Les Allemands massivement derrière Schäuble

Angela Merkel a jusqu'ici pu compter sur le poids et le crédit politiques de M. Schäuble auprès de sa majorité pour faire accepter les plans d'aide à Athènes par le Bundestag, où la grogne est montée parmi les conservateurs.

Vendredi, la chambre basse du Parlement allemand a ainsi donné son feu vert au lancement des négociations pour un troisième plan d'aide.

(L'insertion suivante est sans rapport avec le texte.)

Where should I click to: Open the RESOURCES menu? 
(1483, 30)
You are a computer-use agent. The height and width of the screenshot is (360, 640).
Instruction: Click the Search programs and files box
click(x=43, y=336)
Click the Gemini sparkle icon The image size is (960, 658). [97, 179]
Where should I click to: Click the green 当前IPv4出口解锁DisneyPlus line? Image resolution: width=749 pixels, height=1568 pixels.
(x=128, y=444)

Mais chez les conservateurs (CDU/CSU), 65 députés ont fait défection (60 non et cinq abstentions).

M. Schäuble, dont l'idée d'un "Grexit temporaire" lancée lors des négociations le week-end dernier avec Athènes avaient fait grincer des dents, a parlé devant le Bundestag de ce troisième plan comme d'une "dernière chance" qui ne marcherait que si "les Grecs mobilisaient toutes leurs forces". Il a été chaudement applaudi par le camp conservateur.

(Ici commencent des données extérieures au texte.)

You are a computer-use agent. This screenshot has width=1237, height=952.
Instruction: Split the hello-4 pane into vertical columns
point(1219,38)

Wolfgang Schäuble, qui s'est décrit comme "impitoyable" dans sa gestion des deniers publics allemands, jouit d'une grande popularité auprès de ses compatriotes: début juillet, un sondage le créditait ainsi de 72% de satisfaits.

Remaniement en Grèce

Du côté d'Athènes, les nouveaux ministres du gouvernement grec ont prêté serment samedi après un remaniement destiné à affirmer l'autorité d'Alexis Tsipras, alors que la course d'obstacles continue pour bannir le risque d'une sortie de la zone euro.

M. Tsipras a en particulier remplacé trois ministres qui venaient de le désavouer au Parlement. Le remaniement, en comptant des jeux de chaise musicale internes à l'exécutif, porte au total sur dix maroquins.

Le Premier ministre issu de la gauche radicale, au pouvoir depuis six mois, a voulu faire preuve d'autorité après un vote extrêmement tendu dans la nuit de mercredi à jeudi, au cours duquel plusieurs ténors de son parti Syriza ont rejeté des réformes demandées par les créanciers. Mais selon plusieurs commentateurs, ce remaniement superficiel ne suffira pas à éviter des législatives anticipées, peut-être dès l'automne.

Le plan d'aide, "déjà un échec" ?

En attendant, M. Tsipras a conforté  la place du ministre des Finances Euclide Tsakalotos, homme aux idées de gauche très affirmées, mais négociateur pondéré. Il avait remplacé le virulent Yanis Varoufakis, démissionnaire le 6 juillet et désormais porte-voix des frondeurs.

M Varoufakis, qui sera l'invité d'honneur de la rentrée politique de l'ancien ministre français Arnaud Montebourg, lui aussi critique du gouvernement, le 23 août, a déclaré samedi à la BBC que le nouveau plan d'aide à la Grèce, pas encore finalisé, était "déjà un échec".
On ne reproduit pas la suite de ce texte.